— START OF EXCERPTED DATA —

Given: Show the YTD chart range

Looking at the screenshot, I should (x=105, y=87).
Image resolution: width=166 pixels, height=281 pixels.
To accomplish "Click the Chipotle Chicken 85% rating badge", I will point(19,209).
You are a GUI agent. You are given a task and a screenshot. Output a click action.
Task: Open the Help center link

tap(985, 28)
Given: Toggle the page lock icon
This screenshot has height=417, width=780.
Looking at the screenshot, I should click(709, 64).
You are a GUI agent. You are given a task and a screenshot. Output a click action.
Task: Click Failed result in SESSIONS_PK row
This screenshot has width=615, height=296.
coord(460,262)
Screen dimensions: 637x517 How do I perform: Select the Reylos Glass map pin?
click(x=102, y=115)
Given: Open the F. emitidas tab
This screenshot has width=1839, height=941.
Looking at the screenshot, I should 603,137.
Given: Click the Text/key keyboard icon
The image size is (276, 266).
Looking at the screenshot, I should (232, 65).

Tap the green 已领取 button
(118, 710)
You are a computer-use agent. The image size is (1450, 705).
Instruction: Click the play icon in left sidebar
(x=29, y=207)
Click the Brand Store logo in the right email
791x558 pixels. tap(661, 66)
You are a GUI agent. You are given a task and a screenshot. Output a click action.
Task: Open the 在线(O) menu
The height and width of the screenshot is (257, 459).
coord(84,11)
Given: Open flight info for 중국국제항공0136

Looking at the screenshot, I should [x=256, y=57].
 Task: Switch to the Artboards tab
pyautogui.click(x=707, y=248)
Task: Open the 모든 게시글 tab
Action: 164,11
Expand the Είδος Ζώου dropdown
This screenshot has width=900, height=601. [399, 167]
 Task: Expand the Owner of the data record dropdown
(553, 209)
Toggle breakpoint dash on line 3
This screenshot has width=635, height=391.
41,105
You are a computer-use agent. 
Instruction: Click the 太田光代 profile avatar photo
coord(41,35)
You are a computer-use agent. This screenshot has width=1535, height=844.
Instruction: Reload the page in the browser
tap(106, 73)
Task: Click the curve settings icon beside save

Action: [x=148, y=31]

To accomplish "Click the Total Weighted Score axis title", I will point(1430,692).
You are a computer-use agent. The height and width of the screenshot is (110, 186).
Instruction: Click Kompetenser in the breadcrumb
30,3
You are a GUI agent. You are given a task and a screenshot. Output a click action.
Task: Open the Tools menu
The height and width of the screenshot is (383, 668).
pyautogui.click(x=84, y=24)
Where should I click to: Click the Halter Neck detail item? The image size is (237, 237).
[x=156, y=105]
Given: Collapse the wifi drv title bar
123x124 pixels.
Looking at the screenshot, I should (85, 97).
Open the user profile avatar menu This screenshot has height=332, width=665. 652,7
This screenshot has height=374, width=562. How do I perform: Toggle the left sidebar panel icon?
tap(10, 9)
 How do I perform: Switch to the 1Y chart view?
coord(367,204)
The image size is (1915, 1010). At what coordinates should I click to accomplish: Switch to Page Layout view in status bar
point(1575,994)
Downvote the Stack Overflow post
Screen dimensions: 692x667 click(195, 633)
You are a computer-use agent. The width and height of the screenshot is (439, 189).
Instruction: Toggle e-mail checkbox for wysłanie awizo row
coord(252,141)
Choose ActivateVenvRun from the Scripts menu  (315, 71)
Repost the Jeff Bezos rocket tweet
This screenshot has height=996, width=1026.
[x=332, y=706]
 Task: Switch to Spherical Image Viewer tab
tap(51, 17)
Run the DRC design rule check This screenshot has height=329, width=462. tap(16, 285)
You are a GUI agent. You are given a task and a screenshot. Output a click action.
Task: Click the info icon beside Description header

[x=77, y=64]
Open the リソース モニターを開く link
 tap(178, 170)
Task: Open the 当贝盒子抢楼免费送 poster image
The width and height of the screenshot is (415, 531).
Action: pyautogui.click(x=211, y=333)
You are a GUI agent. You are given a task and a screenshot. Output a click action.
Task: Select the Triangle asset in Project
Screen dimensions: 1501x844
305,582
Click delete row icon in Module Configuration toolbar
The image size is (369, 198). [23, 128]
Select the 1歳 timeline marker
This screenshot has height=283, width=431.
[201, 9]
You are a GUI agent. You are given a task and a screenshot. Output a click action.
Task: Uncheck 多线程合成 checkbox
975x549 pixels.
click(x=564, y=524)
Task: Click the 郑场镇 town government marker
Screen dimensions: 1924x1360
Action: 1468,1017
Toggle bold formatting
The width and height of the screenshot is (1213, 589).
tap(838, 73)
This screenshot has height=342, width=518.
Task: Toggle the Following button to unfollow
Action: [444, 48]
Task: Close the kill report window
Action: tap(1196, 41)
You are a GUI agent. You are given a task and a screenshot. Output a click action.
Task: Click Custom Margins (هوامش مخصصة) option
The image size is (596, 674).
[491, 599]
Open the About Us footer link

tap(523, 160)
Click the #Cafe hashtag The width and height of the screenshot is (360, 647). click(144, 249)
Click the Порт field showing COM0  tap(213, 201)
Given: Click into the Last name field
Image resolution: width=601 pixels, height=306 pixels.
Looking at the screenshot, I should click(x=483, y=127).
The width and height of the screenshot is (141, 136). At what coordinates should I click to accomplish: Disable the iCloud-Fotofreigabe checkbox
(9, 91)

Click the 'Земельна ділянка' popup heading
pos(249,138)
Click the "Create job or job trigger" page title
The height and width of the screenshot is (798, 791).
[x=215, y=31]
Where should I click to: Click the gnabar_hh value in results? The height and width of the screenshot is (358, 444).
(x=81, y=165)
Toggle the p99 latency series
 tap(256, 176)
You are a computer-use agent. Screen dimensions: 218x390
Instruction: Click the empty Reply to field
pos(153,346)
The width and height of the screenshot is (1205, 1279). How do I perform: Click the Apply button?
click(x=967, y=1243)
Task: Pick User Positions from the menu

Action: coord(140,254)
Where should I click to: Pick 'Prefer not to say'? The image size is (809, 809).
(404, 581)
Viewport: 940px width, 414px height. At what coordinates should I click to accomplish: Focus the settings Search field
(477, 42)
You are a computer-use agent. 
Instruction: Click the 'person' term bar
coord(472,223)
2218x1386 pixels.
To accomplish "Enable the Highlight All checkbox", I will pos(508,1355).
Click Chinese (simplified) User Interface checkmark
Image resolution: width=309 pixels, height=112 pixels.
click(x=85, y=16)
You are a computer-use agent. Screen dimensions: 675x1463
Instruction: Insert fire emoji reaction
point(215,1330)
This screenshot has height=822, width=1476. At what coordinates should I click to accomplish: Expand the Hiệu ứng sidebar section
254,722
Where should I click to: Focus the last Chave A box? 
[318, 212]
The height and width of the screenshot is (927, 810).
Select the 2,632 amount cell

— END OF EXCERPTED DATA —

- [WHAT IS BEING ASKED]: Copy all the rows above, replacing every occurrence of "computer-use agent" with "desktop agent" and leaving everything else unchanged.

- [SOLUTION FOR THIS PROBLEM]:
Given: Show the YTD chart range

Looking at the screenshot, I should (x=105, y=87).
Image resolution: width=166 pixels, height=281 pixels.
To accomplish "Click the Chipotle Chicken 85% rating badge", I will point(19,209).
You are a GUI agent. You are given a task and a screenshot. Output a click action.
Task: Open the Help center link

tap(985, 28)
Given: Toggle the page lock icon
This screenshot has height=417, width=780.
Looking at the screenshot, I should click(709, 64).
You are a GUI agent. You are given a task and a screenshot. Output a click action.
Task: Click Failed result in SESSIONS_PK row
This screenshot has width=615, height=296.
coord(460,262)
Screen dimensions: 637x517 How do I perform: Select the Reylos Glass map pin?
click(x=102, y=115)
Given: Open the F. emitidas tab
This screenshot has width=1839, height=941.
Looking at the screenshot, I should 603,137.
Given: Click the Text/key keyboard icon
The image size is (276, 266).
Looking at the screenshot, I should (232, 65).

Tap the green 已领取 button
(118, 710)
You are a desktop agent. The image size is (1450, 705).
Instruction: Click the play icon in left sidebar
(x=29, y=207)
Click the Brand Store logo in the right email
791x558 pixels. tap(661, 66)
You are a GUI agent. You are given a task and a screenshot. Output a click action.
Task: Open the 在线(O) menu
The height and width of the screenshot is (257, 459).
coord(84,11)
Given: Open flight info for 중국국제항공0136

Looking at the screenshot, I should [x=256, y=57].
 Task: Switch to the Artboards tab
pyautogui.click(x=707, y=248)
Task: Open the 모든 게시글 tab
Action: 164,11
Expand the Είδος Ζώου dropdown
This screenshot has width=900, height=601. [399, 167]
 Task: Expand the Owner of the data record dropdown
(553, 209)
Toggle breakpoint dash on line 3
This screenshot has width=635, height=391.
41,105
You are a desktop agent. 
Instruction: Click the 太田光代 profile avatar photo
coord(41,35)
You are a desktop agent. This screenshot has width=1535, height=844.
Instruction: Reload the page in the browser
tap(106, 73)
Task: Click the curve settings icon beside save

Action: [x=148, y=31]

To accomplish "Click the Total Weighted Score axis title", I will point(1430,692).
You are a desktop agent. The height and width of the screenshot is (110, 186).
Instruction: Click Kompetenser in the breadcrumb
30,3
You are a GUI agent. You are given a task and a screenshot. Output a click action.
Task: Open the Tools menu
The height and width of the screenshot is (383, 668).
pyautogui.click(x=84, y=24)
Where should I click to: Click the Halter Neck detail item? The image size is (237, 237).
[x=156, y=105]
Given: Collapse the wifi drv title bar
123x124 pixels.
Looking at the screenshot, I should (85, 97).
Open the user profile avatar menu This screenshot has height=332, width=665. 652,7
This screenshot has height=374, width=562. How do I perform: Toggle the left sidebar panel icon?
tap(10, 9)
 How do I perform: Switch to the 1Y chart view?
coord(367,204)
The image size is (1915, 1010). At what coordinates should I click to accomplish: Switch to Page Layout view in status bar
point(1575,994)
Downvote the Stack Overflow post
Screen dimensions: 692x667 click(195, 633)
You are a desktop agent. The width and height of the screenshot is (439, 189).
Instruction: Toggle e-mail checkbox for wysłanie awizo row
coord(252,141)
Choose ActivateVenvRun from the Scripts menu  (315, 71)
Repost the Jeff Bezos rocket tweet
This screenshot has height=996, width=1026.
[x=332, y=706]
 Task: Switch to Spherical Image Viewer tab
tap(51, 17)
Run the DRC design rule check This screenshot has height=329, width=462. tap(16, 285)
You are a GUI agent. You are given a task and a screenshot. Output a click action.
Task: Click the info icon beside Description header

[x=77, y=64]
Open the リソース モニターを開く link
 tap(178, 170)
Task: Open the 当贝盒子抢楼免费送 poster image
The width and height of the screenshot is (415, 531).
Action: pyautogui.click(x=211, y=333)
You are a GUI agent. You are given a task and a screenshot. Output a click action.
Task: Select the Triangle asset in Project
Screen dimensions: 1501x844
305,582
Click delete row icon in Module Configuration toolbar
The image size is (369, 198). [23, 128]
Select the 1歳 timeline marker
This screenshot has height=283, width=431.
[201, 9]
You are a GUI agent. You are given a task and a screenshot. Output a click action.
Task: Uncheck 多线程合成 checkbox
975x549 pixels.
click(x=564, y=524)
Task: Click the 郑场镇 town government marker
Screen dimensions: 1924x1360
Action: 1468,1017
Toggle bold formatting
The width and height of the screenshot is (1213, 589).
tap(838, 73)
This screenshot has height=342, width=518.
Task: Toggle the Following button to unfollow
Action: [444, 48]
Task: Close the kill report window
Action: tap(1196, 41)
You are a GUI agent. You are given a task and a screenshot. Output a click action.
Task: Click Custom Margins (هوامش مخصصة) option
The image size is (596, 674).
[491, 599]
Open the About Us footer link

tap(523, 160)
Click the #Cafe hashtag The width and height of the screenshot is (360, 647). click(144, 249)
Click the Порт field showing COM0  tap(213, 201)
Given: Click into the Last name field
Image resolution: width=601 pixels, height=306 pixels.
Looking at the screenshot, I should click(x=483, y=127).
The width and height of the screenshot is (141, 136). At what coordinates should I click to accomplish: Disable the iCloud-Fotofreigabe checkbox
(9, 91)

Click the 'Земельна ділянка' popup heading
pos(249,138)
Click the "Create job or job trigger" page title
The height and width of the screenshot is (798, 791).
[x=215, y=31]
Where should I click to: Click the gnabar_hh value in results? The height and width of the screenshot is (358, 444).
(x=81, y=165)
Toggle the p99 latency series
 tap(256, 176)
You are a desktop agent. Screen dimensions: 218x390
Instruction: Click the empty Reply to field
pos(153,346)
The width and height of the screenshot is (1205, 1279). How do I perform: Click the Apply button?
click(x=967, y=1243)
Task: Pick User Positions from the menu

Action: coord(140,254)
Where should I click to: Pick 'Prefer not to say'? The image size is (809, 809).
(404, 581)
Viewport: 940px width, 414px height. At what coordinates should I click to accomplish: Focus the settings Search field
(477, 42)
You are a desktop agent. 
Instruction: Click the 'person' term bar
coord(472,223)
2218x1386 pixels.
To accomplish "Enable the Highlight All checkbox", I will pos(508,1355).
Click Chinese (simplified) User Interface checkmark
Image resolution: width=309 pixels, height=112 pixels.
click(x=85, y=16)
You are a desktop agent. Screen dimensions: 675x1463
Instruction: Insert fire emoji reaction
point(215,1330)
This screenshot has height=822, width=1476. At what coordinates should I click to accomplish: Expand the Hiệu ứng sidebar section
254,722
Where should I click to: Focus the last Chave A box? 
[318, 212]
The height and width of the screenshot is (927, 810).
Select the 2,632 amount cell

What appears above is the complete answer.